Greg Kahlstorf, chief executive of Pacific Wings, said the Athens route has done well drawing students and others looking for an inexpensive way to beat unpredictable traffic between the two cities.

Macon’s market, by contrast, skews toward business travelers whose corporate employers tend to book major airlines, Kahlstorf said.

Robins Air Force Base spokesman John Birdsong said people stationed at or doing business at the base used to fly from the nearby Middle Georgia Regional more often when Delta served the route, but now “most of the time they are transported to Atlanta to go out.”

“I guess there’s more limited service out of Macon than there used to be when Delta was serving Macon,” Birdsong said.

As a start-up when it took over the route, GeorgiaSkies faced a tough take-off.
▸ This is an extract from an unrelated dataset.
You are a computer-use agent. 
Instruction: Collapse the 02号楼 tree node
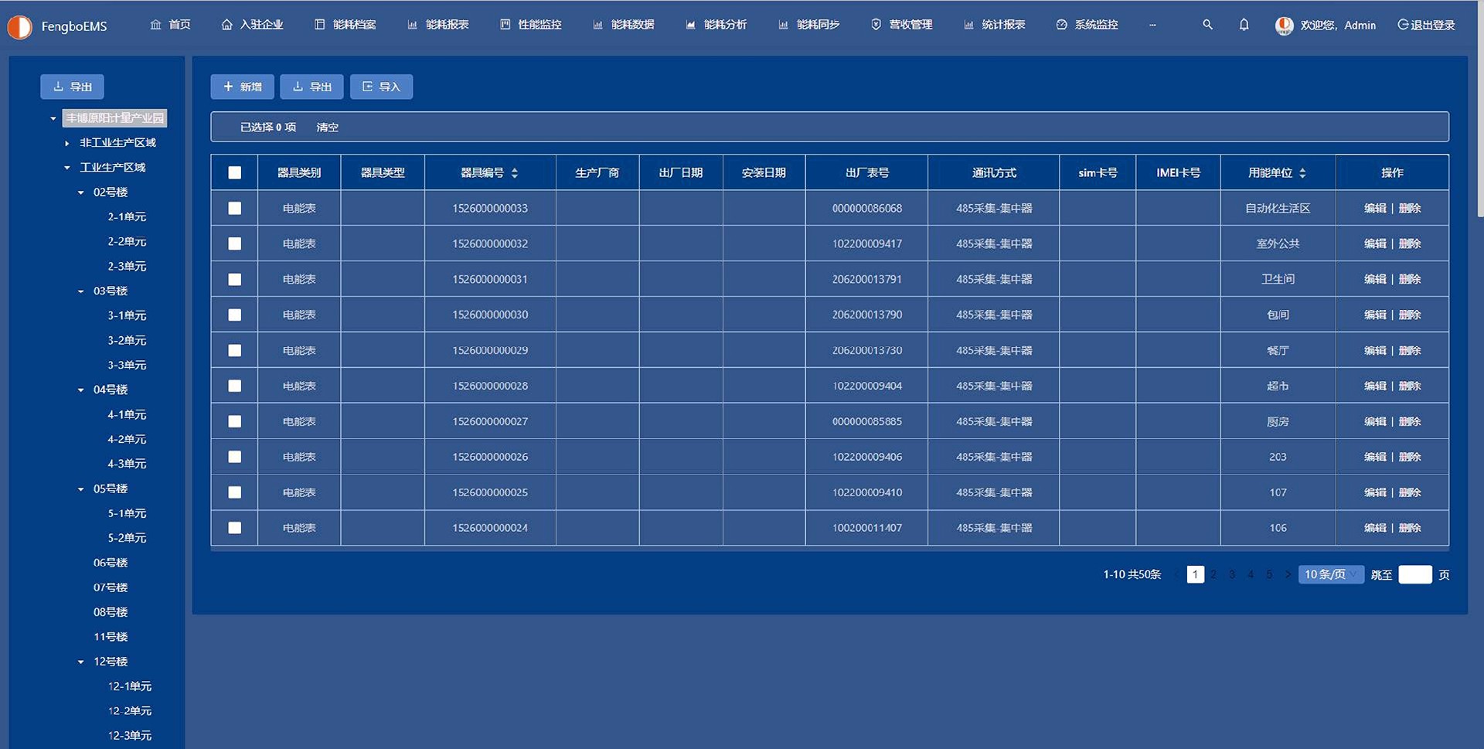tap(81, 192)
It had zero name recognition, flew smaller single-engine planes and lacked Delta’s connections and frequent flier program tie-in.

Still, Kahlstorf said he thinks his company can succeed on the Macon route if its contract is renewed. To boost ridership he wants to reach a code-share deal with a major U.S. carrier, which would allow the bigger carrier to market GeorgiaSkies flights and GeorgiaSkies passengers to get frequent flier benefits. But such an agreement typically involves sharing revenue with the partner carrier, and could require higher fares.
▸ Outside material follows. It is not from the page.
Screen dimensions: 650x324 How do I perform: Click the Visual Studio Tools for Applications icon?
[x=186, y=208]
GeorgiaSkies expects higher traffic to bring subsidy levels below the cap within two years, according to its renewal proposal to the DOT.

Other bidders for the Macon route include Gulfstream, Sovereign Air and Charter Air Transport. Gulfstream would operate flights to Orlando and Tampa instead of to Atlanta. The bidders propose using planes ranging in size from 9 to 30 seats.

Reichert, the Macon mayor, said he’s inclined to support GeorgiaSkies for continued service, in part because GeorgiaSkies finally gained facilities on a concourse at Hartsfield-Jackson; initially it was unable to work out a gate lease and operated at a general aviation facility. Reichert worries a new carrier might need similar ramp-up time.

Longtime aviation consultant Mike Boyd, of Colorado-based Boyd Group, said he thinks GeorgiaSkies’ service could succeed if the carrier is able to get a code-sharing deal with Delta. But Boyd thinks Macon is a poor use of the federal subsidy program.

“From Macon you have air service,” he said. “It’s called Hartsfield-Jackson.”

Boyd said the Essential Air Service program is vital for some routes in Alaska or the Far West.

“Those make sense,” Boyd said. “If we can spend $1 billion on running long-haul Amtrak passenger trains across the country, we can spend that on rural air service. But Macon, Athens . . . they’re just a total waste of money.”

The subsidy program, which has $200 million in funding from the aviation trust fund in the fiscal 2010 budget, has survived previous attacks. The Bush administration wanted to slash funding to $50 million but faced opposition from congressmen who represent communities that could be affected.

Reichert said he hopes DOT officials weighing the Macon subsidy will consider that many forms of transportation are subsidized, including driving via the Federal Highway Administration’s road funding.

“In order to be a modern, viable, commercial community, you need to have access to as many different modes of travel as possible,” Reichert said. “People like to be able to fly into their hometown.”